Alterra, Ubisoft Montréal’s original social sim project, has been cancelled. Insider Gaming reported the news on 21st April, and the game had first surfaced in late 2024 as an Animal Crossing-inspired social sim with Minecraft-like elements. For players hoping for another cosy sandbox to sink time into, this is a blunt reminder that Ubisoft is still cutting projects before they ever reach the finish line.

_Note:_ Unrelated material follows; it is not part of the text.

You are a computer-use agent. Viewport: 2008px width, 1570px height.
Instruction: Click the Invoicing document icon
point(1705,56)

The cancellation lands after nearly three years of development under creative director Patrick Redding and lead producer Fabien Lhéraud. Ubisoft did not comment directly on Alterra when IGN asked for clarification, but the company did issue a broader statement about how it evaluates projects. That matters because it shows Alterra wasn’t just a side experiment; it was part of a larger internal review process that can end promising concepts before they become public-facing games.
About Alterra
Ubisoft Montréal developed Alterra as a social sim, and the project drew attention because it mixed two familiar ideas: Animal Crossing-style social play and Minecraft-like elements. That combination suggested a game built around relaxed routines, player expression, and some form of blocky or construction-driven interaction, even if Ubisoft never fully laid out the design. In practical terms, that kind of pitch usually targets players who want a slower pace than a typical action game, with more emphasis on building, collecting, and hanging out than on combat or high-pressure objectives.

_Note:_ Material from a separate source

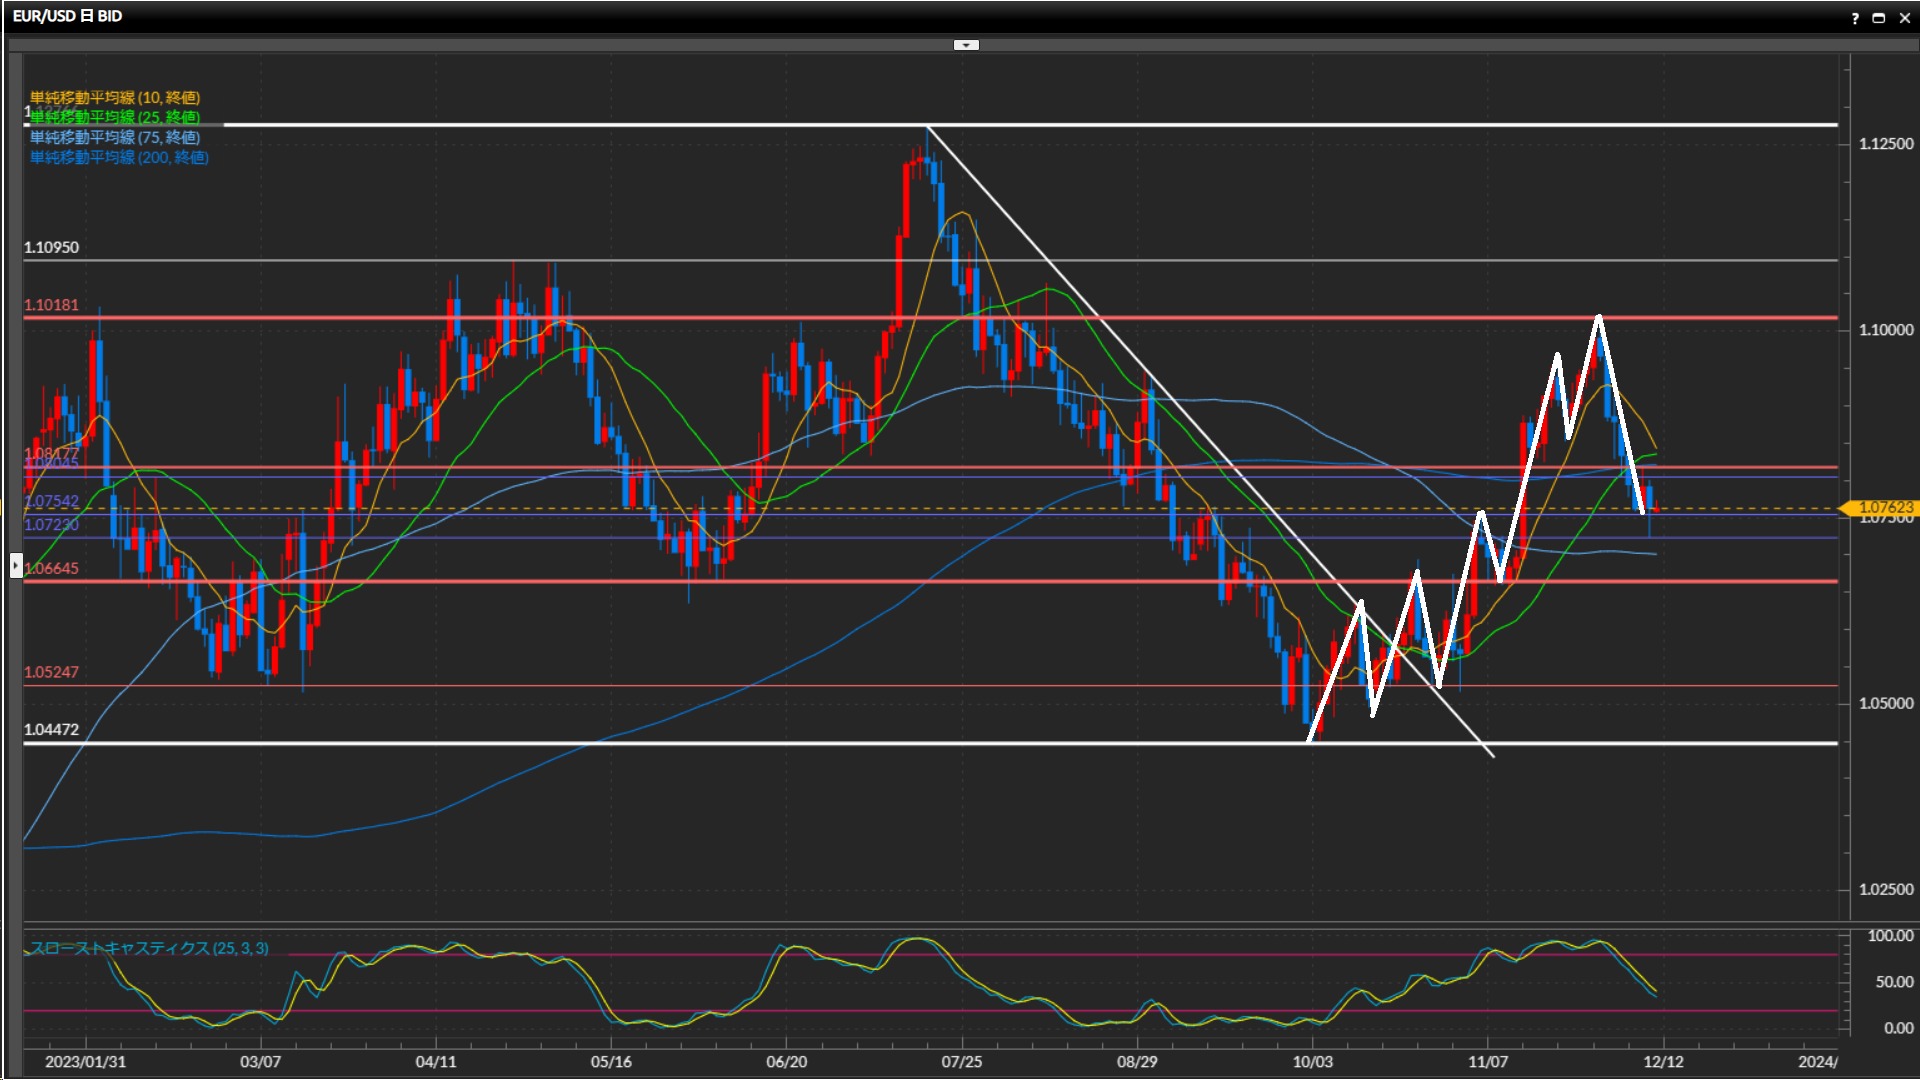This screenshot has width=1920, height=1080.
Task: Click the 1.06645 red line label
Action: (x=51, y=568)
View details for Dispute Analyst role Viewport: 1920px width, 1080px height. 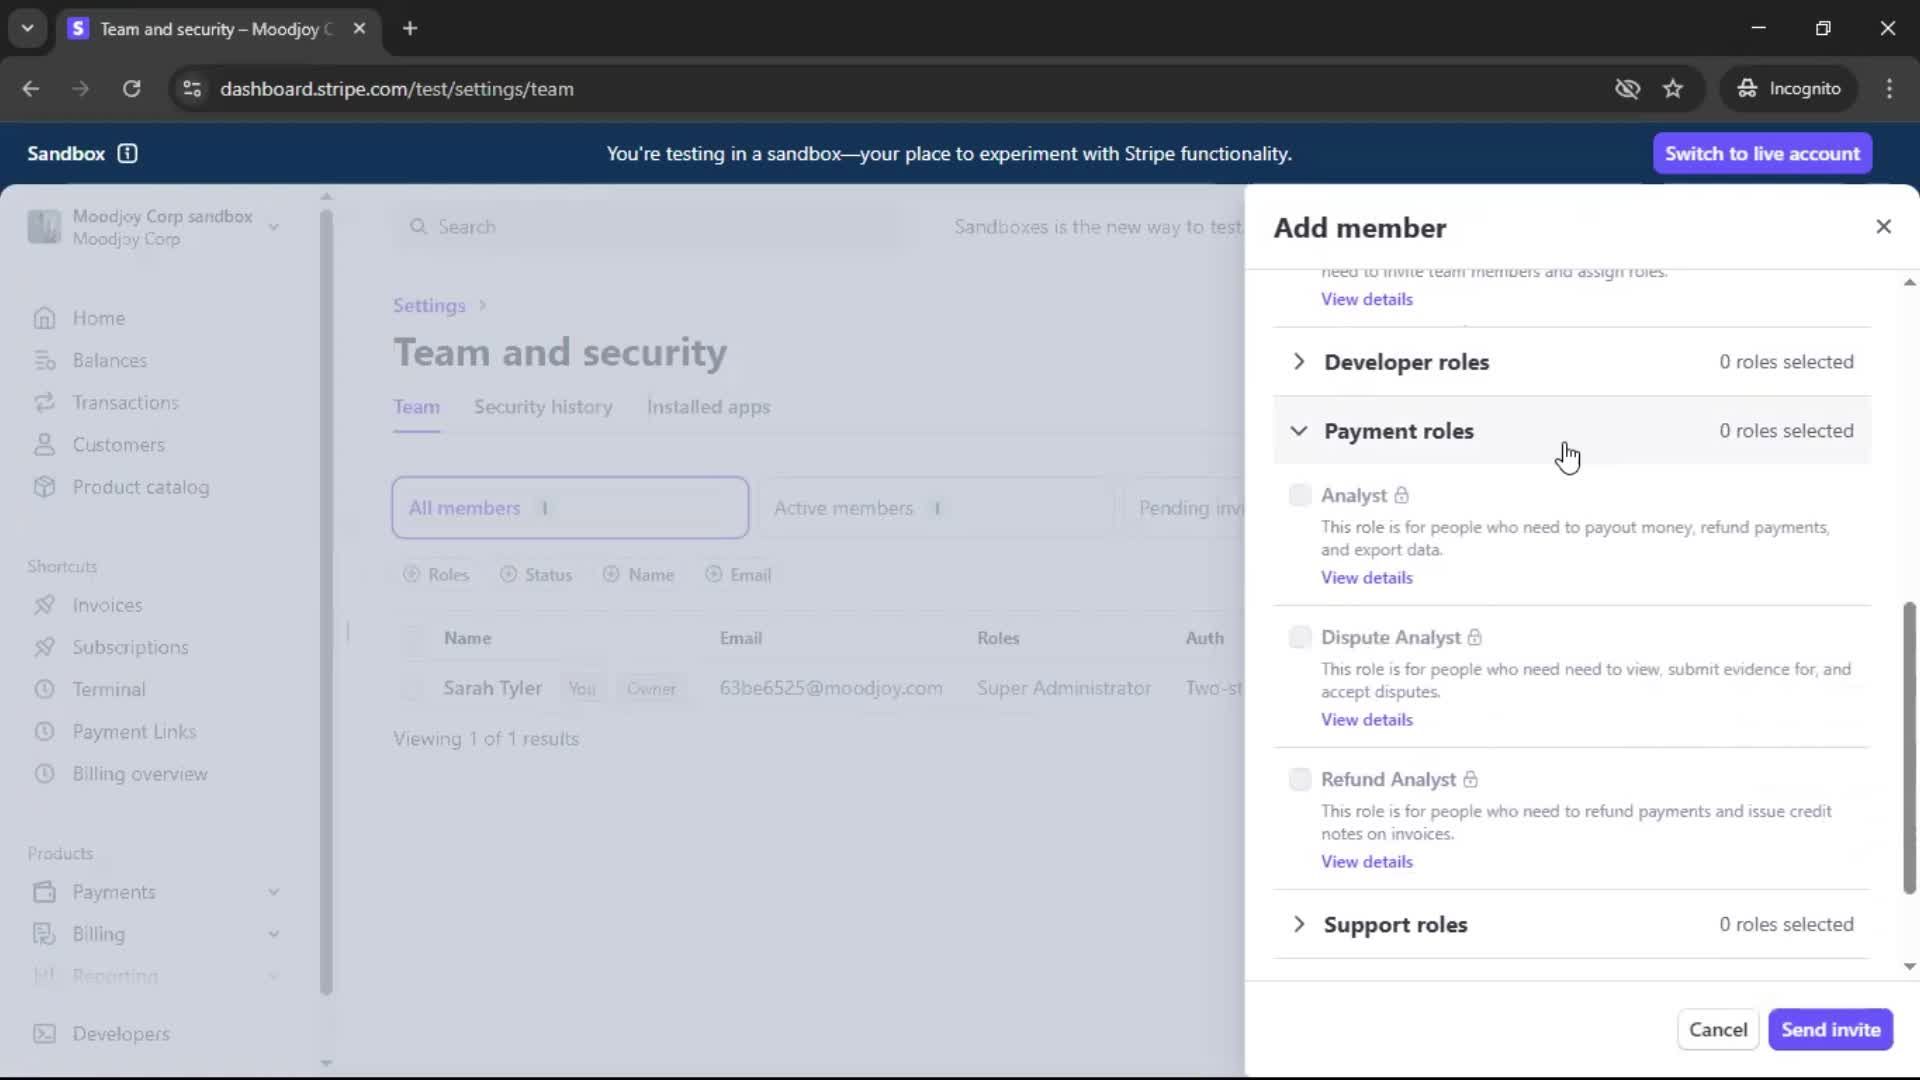[x=1366, y=719]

Late 2024 was the first time the game came up publicly, when reports described it as an original project with that cosy, hybrid identity. Ubisoft Montréal’s involvement, plus the names attached to it, gave the game a little more weight than a throwaway prototype. When a studio spends nearly three years on a social sim and still pulls the plug, players are left with nothing but the idea of what might have been.
How Ubisoft Handled The Cancellation
Insider Gaming said the news reached staff on Tuesday, and the site reported that workers were sent home for the day. That’s a rough way to learn a project is dead, and it tells you how abruptly these decisions can land inside a big publisher. According to the report, employees working on the game were then put on availability for other projects within the company.